Frame Analysis: An Inclusive Stakeholder Analysis Tool for Companion Animal Management in Remote Aboriginal Communities.

Companion animal management in Australian remote Aboriginal communities (rAcs) is a complex problem, with multiple stakeholders involved with differing needs, knowledge, power and resources. We present our CoMM4Unity approach, a participatory systemic action research process designed to address such problems. In the first step, frame analysis is used to analyse stakeholders' perspectives, knowledge types and power dynamics to determine their relative roles in animal management. Twenty individuals were interviewed from stakeholder groups involved in animal management in the remote, island rAc of Wurrumiyanga, Tiwi Islands.
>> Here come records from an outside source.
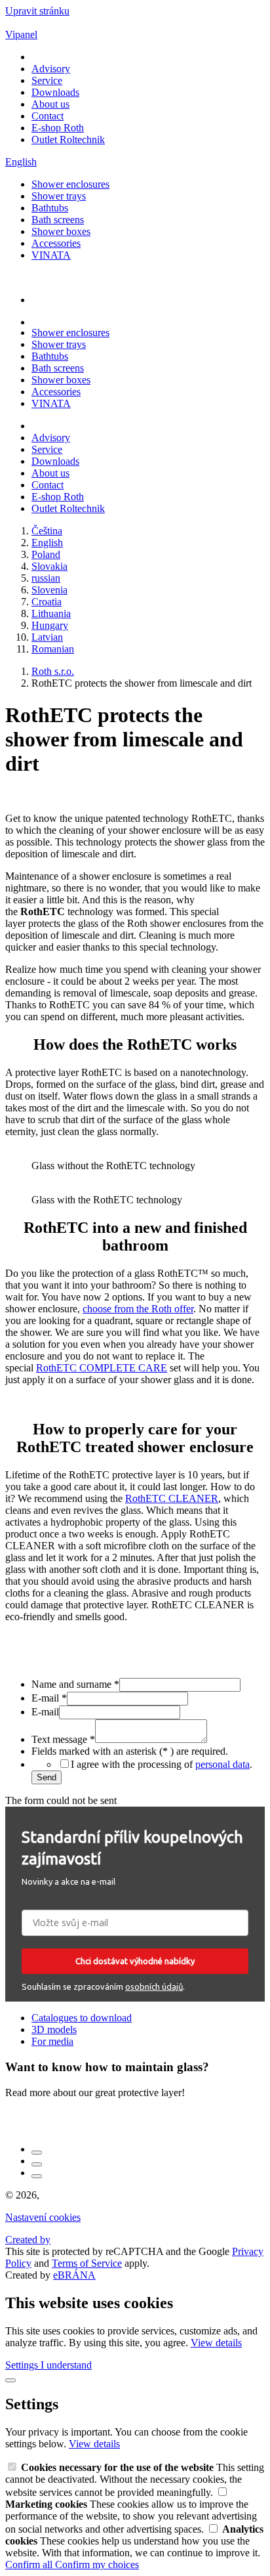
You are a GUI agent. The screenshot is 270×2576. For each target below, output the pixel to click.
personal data (222, 1764)
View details (216, 2342)
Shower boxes (60, 231)
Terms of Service (87, 2263)
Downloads (55, 92)
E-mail (49, 1698)
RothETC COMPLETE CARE (101, 1367)
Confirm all (30, 2564)
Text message (63, 1739)
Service (46, 80)
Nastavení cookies (43, 2217)
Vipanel (21, 34)
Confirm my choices (97, 2564)
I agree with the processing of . (161, 1764)
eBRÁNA (74, 2275)
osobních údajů (154, 1986)
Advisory (50, 68)
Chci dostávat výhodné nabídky (135, 1960)
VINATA (51, 255)
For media (52, 2041)
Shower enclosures (70, 184)
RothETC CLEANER (171, 1498)
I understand (66, 2365)
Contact (47, 115)
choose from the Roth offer (138, 1308)
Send (46, 1777)
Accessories (56, 243)
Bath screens (57, 219)
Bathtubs (49, 207)
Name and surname (75, 1684)
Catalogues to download (81, 2017)
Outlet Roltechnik (68, 139)
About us (50, 104)
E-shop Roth (57, 127)
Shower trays (58, 196)
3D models (54, 2029)
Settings (23, 2365)
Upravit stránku (37, 10)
Frame analysis indicated that stakeholders aligned into four groups with distinct identity frames, knowledge types and power frames: Indigenous Locals, Indigenous Rangers, Non-Indigenous Locals and Animal Managers. All four groups shared overlapping perceptions about companion animals in Wurrumiyanga, and agreed that dog overpopulation was the primary issue. However, the groups differed in their strength of opinions about how dogs should be managed. Therefore, the situation is not one of diametrically opposing frames but more a misalignment of goals and values. Our application showed that frame analysis can reveal subtle variations in stakeholder groups' identities, goals and values, and hence how they prioritise management measures.